# Console emulations - Do they really make a difference?



## Dan Mott (Jul 1, 2012)

I am currently trying the plugin from Slate Digital called - Virtual Console Collection

I am A/Bing a mix and maybe my ears aren't any good, but I can only hear the most subtle differences, or maybe I'm imagining it.

What do you guys think of these type of plugins? WAVES do one aswell called NSL.

Is this all markerting, or is there really something going on...

Dan


----------



## Theseus (Jul 1, 2012)

Hi Dan,

Here are my views on the topic :

- First of all, yes, those plugins work, and they work great for the most part. The best I can think of being Slate VCC, Sonimus Satson and Waves NLS.

- Second, if you just slap those plugins on all your channels AFTER you mixed your track, that's pointless and you miss the show. You need to mix IN the plugins, just like you would on a real console. It helps make better decisions and do less editing with plugins since the console saturation and harmonic content added smoothen already a lot of the things you would need to get rid of otherwise.

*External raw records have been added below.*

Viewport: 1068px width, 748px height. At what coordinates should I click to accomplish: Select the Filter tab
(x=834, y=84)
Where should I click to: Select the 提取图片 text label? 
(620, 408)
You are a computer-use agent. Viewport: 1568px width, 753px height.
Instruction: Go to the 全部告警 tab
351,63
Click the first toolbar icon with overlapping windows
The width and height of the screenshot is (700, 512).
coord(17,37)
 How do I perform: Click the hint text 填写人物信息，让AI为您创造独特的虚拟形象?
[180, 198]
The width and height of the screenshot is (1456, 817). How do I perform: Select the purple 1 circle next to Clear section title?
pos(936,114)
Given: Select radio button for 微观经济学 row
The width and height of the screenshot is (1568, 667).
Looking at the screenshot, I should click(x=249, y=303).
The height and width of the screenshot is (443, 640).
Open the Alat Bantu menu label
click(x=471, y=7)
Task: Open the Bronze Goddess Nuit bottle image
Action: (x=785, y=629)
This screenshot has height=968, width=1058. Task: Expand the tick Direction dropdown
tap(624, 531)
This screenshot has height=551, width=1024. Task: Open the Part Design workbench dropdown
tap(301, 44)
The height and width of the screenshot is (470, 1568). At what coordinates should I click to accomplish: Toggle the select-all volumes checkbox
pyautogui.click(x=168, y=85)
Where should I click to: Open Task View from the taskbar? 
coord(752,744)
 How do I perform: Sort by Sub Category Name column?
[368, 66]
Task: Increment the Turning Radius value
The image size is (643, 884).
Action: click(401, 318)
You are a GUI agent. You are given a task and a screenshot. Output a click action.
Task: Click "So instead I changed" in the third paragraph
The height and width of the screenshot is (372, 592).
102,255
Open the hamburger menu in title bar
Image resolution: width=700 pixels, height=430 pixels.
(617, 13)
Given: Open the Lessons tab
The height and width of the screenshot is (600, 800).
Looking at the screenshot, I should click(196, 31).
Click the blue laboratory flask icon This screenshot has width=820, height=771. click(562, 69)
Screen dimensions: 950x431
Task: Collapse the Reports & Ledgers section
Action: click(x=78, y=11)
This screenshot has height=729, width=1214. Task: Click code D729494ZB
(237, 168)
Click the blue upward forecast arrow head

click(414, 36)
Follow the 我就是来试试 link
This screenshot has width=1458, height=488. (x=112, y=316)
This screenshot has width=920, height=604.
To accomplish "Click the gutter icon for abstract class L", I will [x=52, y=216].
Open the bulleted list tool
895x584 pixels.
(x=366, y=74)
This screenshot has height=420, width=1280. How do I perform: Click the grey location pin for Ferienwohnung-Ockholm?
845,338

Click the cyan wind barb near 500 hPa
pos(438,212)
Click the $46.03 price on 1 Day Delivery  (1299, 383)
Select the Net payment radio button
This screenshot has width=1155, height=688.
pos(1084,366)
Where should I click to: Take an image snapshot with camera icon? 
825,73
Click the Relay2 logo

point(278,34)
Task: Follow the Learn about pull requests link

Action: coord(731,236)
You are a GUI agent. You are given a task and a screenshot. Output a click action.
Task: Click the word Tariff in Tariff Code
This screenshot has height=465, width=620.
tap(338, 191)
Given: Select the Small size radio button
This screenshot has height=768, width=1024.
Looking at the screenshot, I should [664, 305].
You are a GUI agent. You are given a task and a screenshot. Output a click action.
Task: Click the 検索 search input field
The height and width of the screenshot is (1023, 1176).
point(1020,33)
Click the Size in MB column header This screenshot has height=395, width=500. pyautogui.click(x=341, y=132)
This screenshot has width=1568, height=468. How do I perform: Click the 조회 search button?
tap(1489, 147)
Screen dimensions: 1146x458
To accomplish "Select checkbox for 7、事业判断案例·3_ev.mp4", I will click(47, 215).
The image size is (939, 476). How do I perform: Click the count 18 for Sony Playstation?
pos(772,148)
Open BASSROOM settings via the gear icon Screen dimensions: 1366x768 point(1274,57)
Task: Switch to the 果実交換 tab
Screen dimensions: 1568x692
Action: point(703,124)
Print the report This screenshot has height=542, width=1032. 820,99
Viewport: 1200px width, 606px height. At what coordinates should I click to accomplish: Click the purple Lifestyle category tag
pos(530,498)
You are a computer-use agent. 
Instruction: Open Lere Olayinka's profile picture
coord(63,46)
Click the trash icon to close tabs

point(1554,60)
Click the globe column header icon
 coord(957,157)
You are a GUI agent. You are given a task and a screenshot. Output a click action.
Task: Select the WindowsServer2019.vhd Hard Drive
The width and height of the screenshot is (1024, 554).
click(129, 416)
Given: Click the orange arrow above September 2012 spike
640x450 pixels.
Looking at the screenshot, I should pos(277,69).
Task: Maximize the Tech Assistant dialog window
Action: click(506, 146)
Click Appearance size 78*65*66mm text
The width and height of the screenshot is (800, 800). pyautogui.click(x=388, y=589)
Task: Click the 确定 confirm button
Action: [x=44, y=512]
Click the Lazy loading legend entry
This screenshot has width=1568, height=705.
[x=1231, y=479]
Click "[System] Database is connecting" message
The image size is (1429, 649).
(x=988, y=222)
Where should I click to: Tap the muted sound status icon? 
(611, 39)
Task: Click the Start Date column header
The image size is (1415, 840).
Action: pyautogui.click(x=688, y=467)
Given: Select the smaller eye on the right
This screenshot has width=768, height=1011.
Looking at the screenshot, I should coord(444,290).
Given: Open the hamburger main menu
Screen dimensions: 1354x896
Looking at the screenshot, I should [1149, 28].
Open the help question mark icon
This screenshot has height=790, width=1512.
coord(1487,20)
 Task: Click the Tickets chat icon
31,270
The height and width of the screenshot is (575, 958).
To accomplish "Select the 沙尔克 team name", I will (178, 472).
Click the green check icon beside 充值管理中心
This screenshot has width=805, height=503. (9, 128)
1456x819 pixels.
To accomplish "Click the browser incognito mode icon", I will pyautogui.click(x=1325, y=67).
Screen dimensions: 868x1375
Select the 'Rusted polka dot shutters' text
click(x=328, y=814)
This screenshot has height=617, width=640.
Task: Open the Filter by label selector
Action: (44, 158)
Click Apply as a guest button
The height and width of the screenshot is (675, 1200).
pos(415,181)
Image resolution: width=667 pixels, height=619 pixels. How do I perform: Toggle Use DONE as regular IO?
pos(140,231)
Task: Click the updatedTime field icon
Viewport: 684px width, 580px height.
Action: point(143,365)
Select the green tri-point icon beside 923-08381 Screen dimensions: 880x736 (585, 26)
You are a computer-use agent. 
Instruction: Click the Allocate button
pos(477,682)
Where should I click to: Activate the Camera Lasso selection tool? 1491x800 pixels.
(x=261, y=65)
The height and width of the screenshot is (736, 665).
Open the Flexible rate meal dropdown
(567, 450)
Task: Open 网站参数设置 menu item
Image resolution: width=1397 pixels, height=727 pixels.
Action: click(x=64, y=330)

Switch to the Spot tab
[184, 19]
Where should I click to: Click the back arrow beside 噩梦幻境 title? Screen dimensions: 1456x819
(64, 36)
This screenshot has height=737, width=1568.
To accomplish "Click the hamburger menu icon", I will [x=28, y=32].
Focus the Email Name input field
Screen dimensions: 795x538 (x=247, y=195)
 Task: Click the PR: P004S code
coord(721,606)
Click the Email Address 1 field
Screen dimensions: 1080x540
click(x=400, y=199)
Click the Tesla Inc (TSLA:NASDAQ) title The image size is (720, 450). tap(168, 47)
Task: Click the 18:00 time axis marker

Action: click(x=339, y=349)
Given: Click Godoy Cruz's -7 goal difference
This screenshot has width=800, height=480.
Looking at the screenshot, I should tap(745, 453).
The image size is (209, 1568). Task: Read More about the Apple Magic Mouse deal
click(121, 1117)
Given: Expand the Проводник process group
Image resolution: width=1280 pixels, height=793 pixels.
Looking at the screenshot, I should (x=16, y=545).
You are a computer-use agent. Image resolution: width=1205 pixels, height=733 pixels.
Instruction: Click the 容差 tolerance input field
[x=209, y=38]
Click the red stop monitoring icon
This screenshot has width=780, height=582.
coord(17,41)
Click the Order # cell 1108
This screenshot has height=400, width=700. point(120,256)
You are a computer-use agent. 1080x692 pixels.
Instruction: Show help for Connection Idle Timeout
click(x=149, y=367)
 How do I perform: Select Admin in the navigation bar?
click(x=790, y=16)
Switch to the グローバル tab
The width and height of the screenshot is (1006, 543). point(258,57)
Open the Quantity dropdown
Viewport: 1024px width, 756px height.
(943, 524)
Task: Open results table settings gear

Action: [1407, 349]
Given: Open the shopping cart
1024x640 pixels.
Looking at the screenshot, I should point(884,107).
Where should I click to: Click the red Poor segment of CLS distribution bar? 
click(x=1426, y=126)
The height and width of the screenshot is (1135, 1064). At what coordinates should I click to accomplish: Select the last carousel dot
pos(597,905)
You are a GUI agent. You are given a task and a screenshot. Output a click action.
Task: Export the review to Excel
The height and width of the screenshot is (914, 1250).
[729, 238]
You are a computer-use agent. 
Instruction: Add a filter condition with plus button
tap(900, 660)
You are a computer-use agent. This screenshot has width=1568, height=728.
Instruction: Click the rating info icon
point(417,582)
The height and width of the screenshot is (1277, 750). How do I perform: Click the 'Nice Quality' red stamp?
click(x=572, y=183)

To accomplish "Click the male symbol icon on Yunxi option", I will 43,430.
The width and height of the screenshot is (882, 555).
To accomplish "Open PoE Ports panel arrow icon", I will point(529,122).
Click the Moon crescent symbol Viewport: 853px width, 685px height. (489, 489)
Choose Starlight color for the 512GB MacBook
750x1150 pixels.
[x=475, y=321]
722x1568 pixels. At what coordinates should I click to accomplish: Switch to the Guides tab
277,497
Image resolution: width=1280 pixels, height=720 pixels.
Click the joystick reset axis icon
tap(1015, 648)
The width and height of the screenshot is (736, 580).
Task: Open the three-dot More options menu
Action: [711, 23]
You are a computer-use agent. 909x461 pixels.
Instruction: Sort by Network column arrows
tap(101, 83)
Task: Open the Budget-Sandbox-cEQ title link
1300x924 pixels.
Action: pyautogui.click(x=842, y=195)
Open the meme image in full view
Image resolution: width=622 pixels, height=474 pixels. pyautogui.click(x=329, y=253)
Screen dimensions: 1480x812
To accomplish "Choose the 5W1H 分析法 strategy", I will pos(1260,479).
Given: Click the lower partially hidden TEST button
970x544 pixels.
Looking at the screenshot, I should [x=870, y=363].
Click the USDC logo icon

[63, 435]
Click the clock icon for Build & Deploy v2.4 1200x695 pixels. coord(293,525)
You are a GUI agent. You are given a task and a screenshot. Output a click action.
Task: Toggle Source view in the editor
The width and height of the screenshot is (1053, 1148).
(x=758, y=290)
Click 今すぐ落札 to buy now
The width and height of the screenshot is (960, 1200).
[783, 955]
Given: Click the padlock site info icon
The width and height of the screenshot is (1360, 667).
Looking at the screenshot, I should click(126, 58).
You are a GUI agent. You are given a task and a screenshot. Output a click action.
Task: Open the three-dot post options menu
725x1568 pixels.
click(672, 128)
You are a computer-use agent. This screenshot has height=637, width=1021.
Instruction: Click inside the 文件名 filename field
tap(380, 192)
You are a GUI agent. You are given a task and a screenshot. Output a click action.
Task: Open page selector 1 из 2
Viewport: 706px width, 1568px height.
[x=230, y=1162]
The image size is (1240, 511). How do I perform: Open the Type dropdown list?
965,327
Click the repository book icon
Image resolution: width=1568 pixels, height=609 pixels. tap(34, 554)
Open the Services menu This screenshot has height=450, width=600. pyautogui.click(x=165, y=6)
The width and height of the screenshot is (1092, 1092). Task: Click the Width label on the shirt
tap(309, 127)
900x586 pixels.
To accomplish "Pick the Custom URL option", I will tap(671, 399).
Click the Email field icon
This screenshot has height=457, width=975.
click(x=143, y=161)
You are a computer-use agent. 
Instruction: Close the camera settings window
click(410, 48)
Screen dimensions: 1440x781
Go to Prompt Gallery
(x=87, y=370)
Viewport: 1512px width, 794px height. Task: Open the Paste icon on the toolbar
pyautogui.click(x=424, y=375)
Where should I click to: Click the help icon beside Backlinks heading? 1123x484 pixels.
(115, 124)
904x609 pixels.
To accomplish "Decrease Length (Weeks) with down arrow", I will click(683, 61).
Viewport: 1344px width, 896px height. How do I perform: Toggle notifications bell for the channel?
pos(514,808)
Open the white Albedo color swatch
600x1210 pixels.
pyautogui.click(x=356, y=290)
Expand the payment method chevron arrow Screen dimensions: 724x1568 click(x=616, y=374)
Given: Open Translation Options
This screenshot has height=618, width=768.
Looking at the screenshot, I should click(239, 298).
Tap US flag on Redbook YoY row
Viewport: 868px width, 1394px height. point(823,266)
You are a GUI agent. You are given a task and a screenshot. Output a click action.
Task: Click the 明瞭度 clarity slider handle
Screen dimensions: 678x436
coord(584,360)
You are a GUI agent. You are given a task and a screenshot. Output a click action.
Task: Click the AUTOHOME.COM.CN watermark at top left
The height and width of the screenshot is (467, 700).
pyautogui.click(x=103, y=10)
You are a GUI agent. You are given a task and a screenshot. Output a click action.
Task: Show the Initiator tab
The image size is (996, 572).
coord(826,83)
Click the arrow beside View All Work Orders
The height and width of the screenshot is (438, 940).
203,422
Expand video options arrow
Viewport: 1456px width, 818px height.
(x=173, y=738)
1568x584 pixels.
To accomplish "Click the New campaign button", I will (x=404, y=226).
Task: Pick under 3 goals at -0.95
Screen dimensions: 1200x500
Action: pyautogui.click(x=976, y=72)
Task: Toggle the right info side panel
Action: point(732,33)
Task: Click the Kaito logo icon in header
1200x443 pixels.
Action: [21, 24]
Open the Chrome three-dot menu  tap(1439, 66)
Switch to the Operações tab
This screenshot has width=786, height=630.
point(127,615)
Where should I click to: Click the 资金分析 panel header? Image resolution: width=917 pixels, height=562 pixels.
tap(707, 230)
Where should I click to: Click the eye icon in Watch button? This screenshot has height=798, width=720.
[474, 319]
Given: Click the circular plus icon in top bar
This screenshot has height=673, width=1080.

- Third, that's not a magic trick to make poor mixes (talking in general not yours of course !) sound great. Those console emulations just bring the 5 % extra that is missing from digital recording. So yes, it's extremely subtle, and that's the way it should be. But when you take it of a mix you just did with the plugin engaged from the beginning, you'll feel (and hear if you have good listening skills and know what to concentrate on) it missing.

- Fourth, as always with any sound processing, gain staging is crucial for those plugins. Depending on wether you hit it hard or not, you'll get very different results, just like you would with tape.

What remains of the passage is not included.